Friday News Roundup: Dastaars on the Defense

istock_000003001750xsmallIf you’re like a lot of non-Sikhs you probably don’t know what this headline means, because you don’t know what a dastaar (or dastar) is.

A dastaar is the turban traditionally worn by Sikh men, and the right to wear it is under attack from all quarters: schools and workplaces in the U.S., the U.S. miliary and schools internationally.

Also this week:  a plug for Tanenbaum staffers and Peacemaker Azhar Hussain!

First, a bit of self-promotion: Religion and Conflict Resolution Assistant Director Heather DuBois (ably assisted by intern Matt Lucas) has a piece in this week’s Common Ground News Service on Azhar Hussain’s work reforming madrasas (Islamic schools) in Pakistan.  “Madrasa enhancement in Pakistan” was also picked up by the Pakistan Christian Post and The Frontier Post (a Pakistani daily out of Peshawar) and enjoyed a few moments of fame on Twitter.

Thanks to those who are helping spread Azi’s story, and congrats to Heather and Matt!

Now, on to the dastaar drama.

A new workplace discrimination law in Oregon, the Oregon Workplace Religious Freedom Act, broadens the protections and rights offered to employees with religious needs; it requires employees to allow religiously required garb and facial hair and time off for observances.
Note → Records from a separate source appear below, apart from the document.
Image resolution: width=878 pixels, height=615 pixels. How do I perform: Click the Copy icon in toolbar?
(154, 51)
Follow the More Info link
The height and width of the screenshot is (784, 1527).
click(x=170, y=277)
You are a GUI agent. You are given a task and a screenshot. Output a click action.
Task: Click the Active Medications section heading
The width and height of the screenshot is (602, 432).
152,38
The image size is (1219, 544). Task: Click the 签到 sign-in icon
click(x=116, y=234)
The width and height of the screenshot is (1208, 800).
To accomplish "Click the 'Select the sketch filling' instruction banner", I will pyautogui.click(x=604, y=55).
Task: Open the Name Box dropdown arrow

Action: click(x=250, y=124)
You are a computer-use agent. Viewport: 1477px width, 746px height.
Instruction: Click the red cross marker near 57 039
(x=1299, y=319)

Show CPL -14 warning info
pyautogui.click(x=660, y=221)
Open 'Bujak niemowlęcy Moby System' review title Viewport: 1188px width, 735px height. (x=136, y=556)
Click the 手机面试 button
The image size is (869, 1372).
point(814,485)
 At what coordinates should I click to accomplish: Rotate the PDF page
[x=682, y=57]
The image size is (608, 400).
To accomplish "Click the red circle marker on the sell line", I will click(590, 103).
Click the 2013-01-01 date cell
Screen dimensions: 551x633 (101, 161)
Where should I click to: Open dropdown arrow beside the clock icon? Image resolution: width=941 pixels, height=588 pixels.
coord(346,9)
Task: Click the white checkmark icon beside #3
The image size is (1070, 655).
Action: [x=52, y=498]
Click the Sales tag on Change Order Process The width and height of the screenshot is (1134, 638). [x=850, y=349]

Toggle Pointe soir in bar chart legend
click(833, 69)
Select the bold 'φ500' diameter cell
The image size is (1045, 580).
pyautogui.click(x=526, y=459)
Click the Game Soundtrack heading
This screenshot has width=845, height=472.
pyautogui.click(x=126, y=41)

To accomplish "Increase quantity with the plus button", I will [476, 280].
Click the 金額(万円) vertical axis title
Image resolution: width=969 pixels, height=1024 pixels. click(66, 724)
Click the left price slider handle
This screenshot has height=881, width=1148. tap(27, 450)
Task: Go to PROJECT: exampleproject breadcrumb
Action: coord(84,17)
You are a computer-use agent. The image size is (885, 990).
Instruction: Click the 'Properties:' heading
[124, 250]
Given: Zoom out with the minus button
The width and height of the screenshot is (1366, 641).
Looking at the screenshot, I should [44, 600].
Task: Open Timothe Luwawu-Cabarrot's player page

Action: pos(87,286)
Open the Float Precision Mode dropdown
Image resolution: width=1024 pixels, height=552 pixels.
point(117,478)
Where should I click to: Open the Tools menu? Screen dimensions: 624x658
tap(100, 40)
It also carves out an exception: school districts. (FYI, Oregon already has a law on the books barring teachers from wearing religious garb, which the Act would have overwritten.) So while protections are extended to all other classes of workers in Oregon, teachers are required to choose between their observance and their profession.

“Yet even the bill’s strongest champion, House Speaker Dave Hunt, D-Gladstone, admits it falls short. He said he offered a similar bill in 2007 that would have allowed teachers to wear religious clothing, but it didn’t pass.

“I think all Oregon workers should have the right to freely exercise their religion and do their job,” Hunt said. But the bill didn’t have the votes to pass without the exclusion for teachers, he said.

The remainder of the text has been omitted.